Root Resorption: etiology, types and management

 Root Resorption: Causes and management

pathologic internal resorption


Root resorption (RR) is the progressive loss of dentin and cementum by the action of odontoclasts.RR may occur as a physiologic or pathologic phenomenon, and it presents in many different forms.


There is external root resorption (ERR) appearing initially on the side of the root, 

cervical, meaning it is limited to the cemental-enamel junction

Localized, meaning it is limited to the coronal-middle or apical third of the root

Generalized, meaning it may affect more than one-third of the root surface

Inflammatory. Though RR is usually inflammatory, a less common version is replacement resorption, wherein the resorbed tooth structure is replaced by bone—known more commonly as ankylosis and abbreviated to RER (replacement external resorption).

There is also internal root resorption (IRR) appearing initially within the root canal, for example:


Localized, meaning it may be noticed any third of the root or crown, or even

Generalized, affecting more than a third of the root canal surface.

RR may occur in any third of the root, or it may even affect the whole root. It is important to discern if RR is ERR or IRR; this is because an incorrect diagnosis may lead to an inappropriate treatment plan. 

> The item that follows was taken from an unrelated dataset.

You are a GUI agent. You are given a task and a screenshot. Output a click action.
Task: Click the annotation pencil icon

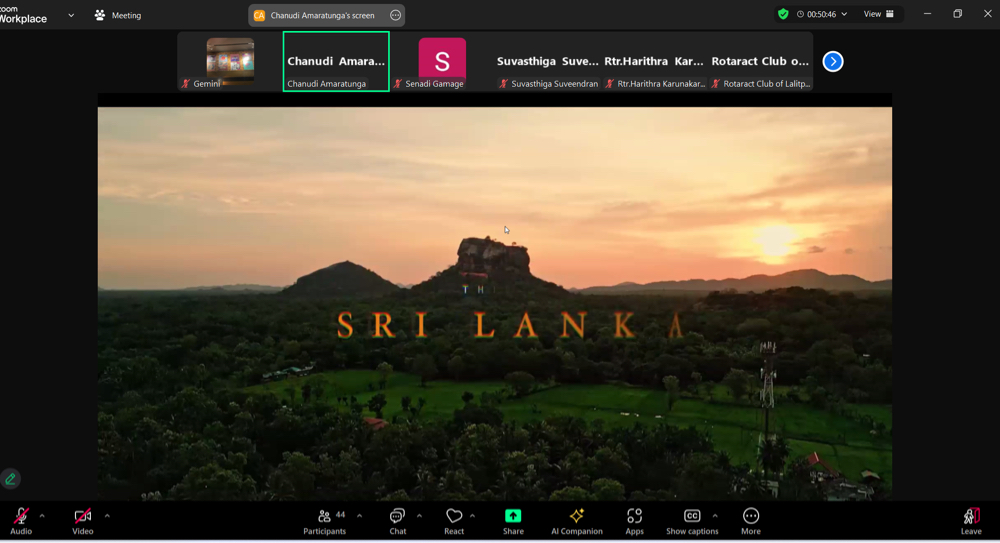click(x=11, y=479)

Usually with 2 periapical images we can tell if it's internal or external , where the only difference in the second image is a 10° to 15° change of the horizontal angulation. If the RR “moved” in the second image, then the clinician would know the RR is external; however, if the RR seems to remain in the same place in the second image, the clinician would know it’s IRR. Another approach is to prepare a limited CBCT image, which is usually quite enough to see if the RR is internal or external.

Etiology

The most common identifiable etiology for RR is trauma. 

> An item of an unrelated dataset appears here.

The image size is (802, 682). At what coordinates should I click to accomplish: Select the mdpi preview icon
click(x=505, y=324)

ERR affects the surface of the root and is a common sequel to dental luxation and avulsion injuries. ERR can advance rapidly, such that an entire root surface may be resorbed within just a few months if left untreated. ERR also affects teeth with chronic apical periodontitis.One of the most common causes for apical RR is overzealous orthodontic tooth movement. In fact, if orthodontic pressures are much too strong for the body to endure, it may trigger a rapid generalized RR both internally and externally. Other causes of oral trauma leading to RR include athletic injuries, fighting, automobile accidents, etc.


Regarding RER (ankylosis), its clinical presentation is quite unique. For example, when the tooth is percussed with the handle of a mouth mirror, it will offer a high-pitched metallic sound. When imaged radiographically, three-fourths of the root could be replaced by bone, and the crown will present as quite stable when the clinician attempts to check for mobility. Even when most of the root has been replaced by bone, it’s not uncommon for a tooth to stabilize (ie, bone replacement has stopped) and remain functioning well for many years!


Beyond trauma, there are other causes for RR, including overheating a tooth during internal bleaching of a crown, replantation of avulsed teeth, chemotherapy for certain cancer patients, etc.


Management of root resorption 

calcium silicates are quite successful in arresting RR. For example, in cases where the resorptive defect can be accessed directly (such as the cervical external RR in), the clinician should mix Biodentine (Septodont) and carry it to the resorptive defect with an amalgam carrier. The setting Biodentine can be carved in a few minutes because initial setting occurs approximately 10 to 12 minutes after mixing (the setting time is partly affected by ambient temperature and humidity) .

calcium silicate biodentine


 The ease of handling and the biocompatible quality of the calcium silicate-based Biodentine make it a good restorative material for RR. Long-term followups show Biodentine remains stable.

Whenever there is an athletic injury or an automobile or bicycle accident involving oral trauma—or even aggressive orthodontic treatment—the prudent practitioner should have a heightened “index of suspicion” that RR might occur. Thus, after carefully recording responses to all clinical testing (eg, radiographs, percussion, palpation, mobility, response to thermal stimulation, electric pulp testing, coronal discoloration, and periodontal probing), have the patient return 2 weeks later and repeat the testing. If the test findings 2 weeks later are like the first findings, then have the patient return in 6 weeks and compare the findings to the initial testing. If there is no evident change in the responses to the testing, then the patient should return for follow-up testing every 3 to 4 months for at least 2 years.